As I'm sure all of you regulars have noticed, I have not blogged a lot lately. I am just going through a lot right now. I am busier at work than I have been since I changed positions last year, trying to get settled in our house, and trying to spend more time with Michael. Also, I am just going to be honest with you. I am having a hard time right now trying to understand why I've been TTC for a year and a half without a successful pregnancy. Also, we are having a hard time financially right now. Car sales hit rock bottom this month and I am not real sure how much longer we can survive if they do not come up soon. So, anyway, I've been spending a lot of time praying and trying to focus on other things.
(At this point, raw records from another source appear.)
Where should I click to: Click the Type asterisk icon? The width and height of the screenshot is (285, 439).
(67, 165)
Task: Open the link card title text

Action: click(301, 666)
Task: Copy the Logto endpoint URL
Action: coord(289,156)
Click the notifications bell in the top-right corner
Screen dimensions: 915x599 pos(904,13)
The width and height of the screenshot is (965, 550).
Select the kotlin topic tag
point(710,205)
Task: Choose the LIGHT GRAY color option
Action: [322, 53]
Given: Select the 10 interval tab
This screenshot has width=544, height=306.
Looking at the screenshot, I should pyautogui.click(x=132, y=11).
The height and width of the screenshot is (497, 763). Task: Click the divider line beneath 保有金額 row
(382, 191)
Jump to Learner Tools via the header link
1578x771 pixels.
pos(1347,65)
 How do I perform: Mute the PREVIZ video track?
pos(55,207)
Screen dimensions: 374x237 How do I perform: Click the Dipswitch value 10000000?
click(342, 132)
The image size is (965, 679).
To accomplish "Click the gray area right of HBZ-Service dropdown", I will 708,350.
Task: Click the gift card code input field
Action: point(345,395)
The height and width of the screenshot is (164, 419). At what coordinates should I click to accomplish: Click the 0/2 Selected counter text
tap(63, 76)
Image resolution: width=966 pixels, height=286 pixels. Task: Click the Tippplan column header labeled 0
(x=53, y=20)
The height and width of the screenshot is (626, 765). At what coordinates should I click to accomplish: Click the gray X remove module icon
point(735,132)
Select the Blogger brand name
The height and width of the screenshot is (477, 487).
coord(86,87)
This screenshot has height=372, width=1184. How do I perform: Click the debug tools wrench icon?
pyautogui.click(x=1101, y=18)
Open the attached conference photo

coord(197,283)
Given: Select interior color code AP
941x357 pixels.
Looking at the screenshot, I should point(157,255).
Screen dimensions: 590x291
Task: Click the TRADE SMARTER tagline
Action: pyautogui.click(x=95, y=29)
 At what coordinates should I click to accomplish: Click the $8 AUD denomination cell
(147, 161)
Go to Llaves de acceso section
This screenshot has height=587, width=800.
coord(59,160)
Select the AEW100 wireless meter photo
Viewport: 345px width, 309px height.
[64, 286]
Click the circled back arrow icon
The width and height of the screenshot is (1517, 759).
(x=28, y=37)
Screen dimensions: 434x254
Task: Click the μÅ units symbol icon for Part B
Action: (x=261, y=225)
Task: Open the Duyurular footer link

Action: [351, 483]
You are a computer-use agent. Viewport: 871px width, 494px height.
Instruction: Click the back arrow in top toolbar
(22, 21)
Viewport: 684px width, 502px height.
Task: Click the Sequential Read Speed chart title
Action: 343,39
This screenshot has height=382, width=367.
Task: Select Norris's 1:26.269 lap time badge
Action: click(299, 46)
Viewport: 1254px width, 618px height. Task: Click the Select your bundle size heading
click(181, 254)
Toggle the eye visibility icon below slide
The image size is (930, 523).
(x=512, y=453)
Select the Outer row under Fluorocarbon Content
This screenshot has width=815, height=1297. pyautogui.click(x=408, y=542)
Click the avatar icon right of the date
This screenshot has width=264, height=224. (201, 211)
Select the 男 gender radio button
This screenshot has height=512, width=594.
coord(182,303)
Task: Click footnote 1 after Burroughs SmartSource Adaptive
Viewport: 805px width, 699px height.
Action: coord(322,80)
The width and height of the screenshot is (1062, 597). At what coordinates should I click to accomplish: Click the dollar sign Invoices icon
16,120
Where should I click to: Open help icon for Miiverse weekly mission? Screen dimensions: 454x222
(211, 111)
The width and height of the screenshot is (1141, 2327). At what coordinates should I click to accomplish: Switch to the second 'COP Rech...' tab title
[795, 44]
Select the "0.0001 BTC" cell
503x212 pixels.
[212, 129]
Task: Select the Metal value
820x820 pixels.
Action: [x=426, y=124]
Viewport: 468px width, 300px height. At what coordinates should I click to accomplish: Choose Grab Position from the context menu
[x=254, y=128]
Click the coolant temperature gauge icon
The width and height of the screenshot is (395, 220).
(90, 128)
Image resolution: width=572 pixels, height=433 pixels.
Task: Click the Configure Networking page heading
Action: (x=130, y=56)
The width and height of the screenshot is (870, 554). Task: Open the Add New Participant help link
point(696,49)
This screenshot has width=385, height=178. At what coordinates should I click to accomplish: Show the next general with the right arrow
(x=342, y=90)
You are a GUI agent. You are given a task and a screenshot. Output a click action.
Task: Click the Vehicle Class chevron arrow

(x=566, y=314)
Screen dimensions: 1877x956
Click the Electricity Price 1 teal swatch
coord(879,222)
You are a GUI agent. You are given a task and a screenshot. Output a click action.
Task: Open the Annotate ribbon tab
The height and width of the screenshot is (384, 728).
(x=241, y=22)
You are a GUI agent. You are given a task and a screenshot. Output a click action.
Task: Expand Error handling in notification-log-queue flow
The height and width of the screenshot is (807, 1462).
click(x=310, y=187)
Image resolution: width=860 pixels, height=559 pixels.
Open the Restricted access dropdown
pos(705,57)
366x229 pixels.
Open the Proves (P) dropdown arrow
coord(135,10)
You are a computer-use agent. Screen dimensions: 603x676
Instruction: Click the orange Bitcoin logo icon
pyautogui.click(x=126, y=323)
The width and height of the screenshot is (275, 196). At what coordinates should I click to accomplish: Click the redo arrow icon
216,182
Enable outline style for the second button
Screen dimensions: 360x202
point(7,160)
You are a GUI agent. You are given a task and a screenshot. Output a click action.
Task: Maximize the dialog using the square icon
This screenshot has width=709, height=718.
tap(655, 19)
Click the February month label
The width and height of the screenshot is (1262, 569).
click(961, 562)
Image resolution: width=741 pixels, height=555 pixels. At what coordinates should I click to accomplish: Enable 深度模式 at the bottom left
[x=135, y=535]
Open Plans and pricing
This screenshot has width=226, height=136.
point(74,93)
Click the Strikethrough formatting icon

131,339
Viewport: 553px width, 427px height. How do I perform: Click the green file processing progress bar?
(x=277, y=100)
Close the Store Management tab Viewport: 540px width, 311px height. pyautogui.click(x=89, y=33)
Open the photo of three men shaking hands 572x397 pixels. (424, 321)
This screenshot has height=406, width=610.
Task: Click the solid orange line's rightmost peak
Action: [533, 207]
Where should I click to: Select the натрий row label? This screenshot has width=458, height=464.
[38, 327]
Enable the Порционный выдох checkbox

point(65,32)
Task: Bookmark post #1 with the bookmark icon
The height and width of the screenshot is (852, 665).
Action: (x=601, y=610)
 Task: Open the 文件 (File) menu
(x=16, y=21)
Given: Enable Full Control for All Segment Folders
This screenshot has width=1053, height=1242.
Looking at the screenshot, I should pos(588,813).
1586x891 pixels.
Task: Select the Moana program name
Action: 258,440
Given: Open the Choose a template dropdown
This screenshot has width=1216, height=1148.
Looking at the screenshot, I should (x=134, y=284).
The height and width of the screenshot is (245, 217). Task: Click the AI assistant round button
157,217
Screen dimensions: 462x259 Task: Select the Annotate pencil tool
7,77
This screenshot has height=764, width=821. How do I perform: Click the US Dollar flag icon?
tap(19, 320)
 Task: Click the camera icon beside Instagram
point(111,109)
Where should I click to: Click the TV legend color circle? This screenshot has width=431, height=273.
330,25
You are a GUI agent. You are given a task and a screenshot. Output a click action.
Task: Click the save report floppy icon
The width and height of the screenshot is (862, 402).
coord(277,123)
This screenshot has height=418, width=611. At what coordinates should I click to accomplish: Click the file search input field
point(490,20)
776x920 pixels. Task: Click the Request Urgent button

Kelly posted that she is taking a blogging hiatus and I think that is a fabulous idea. I have only been online on the weekends lately anyway, so for right now, I am going to take a break. I just need to refocus and get somethings in order. I just need a break.
I do promise I will be back, and probably pretty soon! I am still praying for you and will probably check in on you from time to time during my break. You girls have gotten me through some hard times before, so I know I can't leave you now. It is just that I know in my heart that I need to spend my time with Michael and refocus on my priorities. I will probably check in this weekend, but if I don't, I'll see you again soon! :-)
8 comments:
I continue to pray for you all the time. Sometimes we do need a break from blogging and everything else. I hope things turn around quick for you. If you need anything you know how to reach me.
Amanda, I totally understand. This week I just got to the point where I just had this random moment in which I said to myself "I'm just tired." Tired of hoping every month, tired of analyzing every pain, twinge, cramp, etc. Tired of counting calendar days. Tired of people asking me when I'm going to get pregnant, tired of watching 18 other people's kids-all the while just dying for one of my own. Tired of seeing pregnant bellies. Tired of seeing cuddly little ones everywhere I go.
I'm just so tired. We've been TTC for 2 years, and it's just getting old. I'm exhausted with it. Despite the medication I take for depression, it is creeping back in.
We should get together and have a margarita at Los Reyes and vent!
Have a nice break, and know that you are not alone. (((hugs)))
You deserve a break. I will continue to pray for you and Michael. Let me know if there is anything I can do.
I have been feeling the SAME exact way!!! I just made a similar post.....miss you
Take time for yourself and for Michael. I'll be praying for you!
Amanda--I don't blame you at all for taking a break. I definitely have weeks or months where I seem to phase out of blogging--I don't blog on mine, I don't blog on others. I just seem to need to break away sometimes. Enjoy your time away and I hope you wind up feeling refreshed. It does always seem that everything crashes down on you at once, doesn't it. I'll be praying for you!
I know what you mean. I am going through some big transitions lately and learning to adjusting to being at work and being away from my baby. I have not been blogging like I was and I am going to try and pull it through, but I will certainly miss you while you are on your break!! Please keep in touch. I will be praying for you.
We all need a bloggy break every now and then to refocus and reprioritize!! Enjoy it!